Josh Ali

Profile
- Position: Wide receiver

Personal information
- Born: March 3, 1999 (age 26) Miami, Florida, U.S.
- Listed height: 6 ft 0 in (1.83 m)
- Listed weight: 200 lb (91 kg)

Career information
- High school: Chaminade-Madonna (FL)
- College: Kentucky
- NFL draft: 2022: undrafted

Career history
- Atlanta Falcons (2022–2023); Calgary Stampeders (2025)*; Saskatchewan Roughriders (2025)*;
- * Offseason and/or practice squad member only

Career NFL statistics
- Games played: 2
- Stats at Pro Football Reference
- Stats at CFL.ca

= Josh Ali =

American football player (born 1999)

Josh Ali (born March 3, 1999) is an American professional football wide receiver. He played college football at Kentucky and was signed by the Atlanta Falcons as an undrafted free agent in .

==Early life and education==
Ali was born on March 3, 1999, in Miami, Florida. He attended Chaminade-Madonna College Preparatory School and was a four-year starter in football, recording as a senior 43 receptions for 805 yards and five touchdowns. An all-state selection, Ali was a three-star recruit and elected to play college football at Kentucky over offers from UCF and Utah, as well as several other schools.

As a true freshman at Kentucky in 2017, Ali appeared in nine games and recorded five receptions for 25 yards. The following season, he caught 10 passes for 115 yards and scored his first collegiate touchdown. As a junior, Ali started 13 games and recorded 23 catches for 233 yards and three touchdowns. That season, he played a key role in the Wildcats' victory in the Belk Bowl, making a crucial fourth down reception and later scoring the game-winning touchdown with 15 seconds to play.

In the 2020 season, Ali appeared in 11 games and recorded 473 receiving yards and a touchdown off of 54 receptions. After being given an extra year of eligibility due to the COVID-19 pandemic, he opted to return to the team in 2021 for a fifth season. That year, he posted 601 receiving yards and three touchdowns on 41 catches while appearing in 10 games. Ali missed the final game of the season, the Citrus Bowl, after being involved in a car accident.

==Professional career==

Pre-draft measurables
| Height | Weight | Arm length | Hand span |
| 5 ft 11+3⁄8 in (1.81 m) | 191 lb (87 kg) | 31 in (0.79 m) | 8+3⁄8 in (0.21 m) |
All values from Pro Day

=== Atlanta Falcons ===
After going unselected in the 2022 NFL draft, Ali was invited to the rookie minicamp of the Atlanta Falcons, but was not initially signed. He received a tryout on August 25, and six days later was signed to the practice squad. Ali was elevated to the active roster for the Falcons' Week 17 game with the Arizona Cardinals, and made his NFL debut in the game. He signed a reserve/future contract on January 9, 2023.

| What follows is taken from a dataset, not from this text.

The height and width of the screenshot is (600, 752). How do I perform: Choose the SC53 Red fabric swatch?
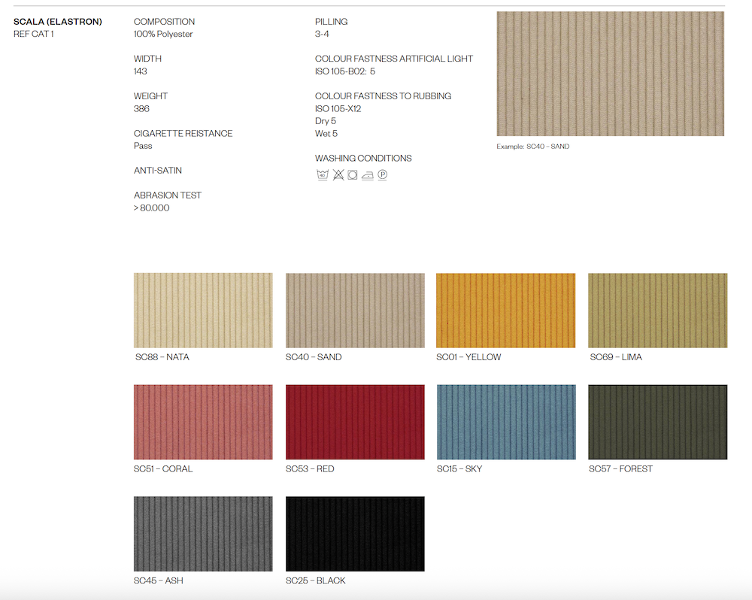point(355,422)
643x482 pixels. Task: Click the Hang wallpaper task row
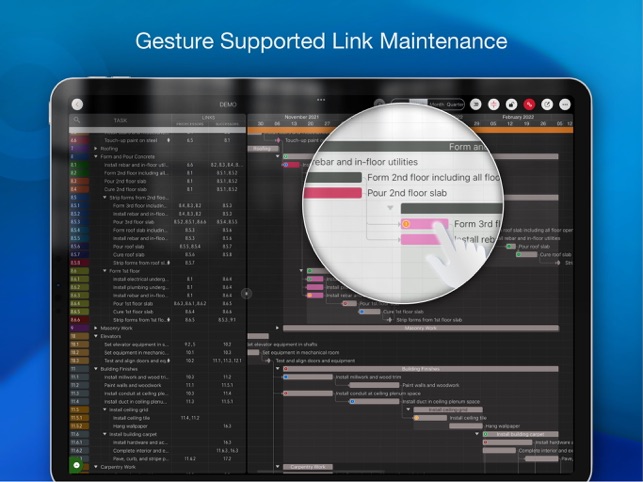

Ali made the team's final roster in 2023. He was placed on injured reserve on October 4, 2023.

On August 25, 2024, Ali was waived by the Falcons.

=== Calgary Stampeders ===
On February 19, 2025, Ali signed with the Calgary Stampeders of the Canadian Football League (CFL).

===Saskatchewan Roughriders===
On June 23, 2025, Ali was signed to the practice roster of the CFL's Saskatchewan Roughriders. He was released on September 9, 2025.

==Personal life==
Ali's father, Faheem, played college football at Louisiana Tech and later was in the Arena Football League (AFL). Ali began writing a children's book series in 2021.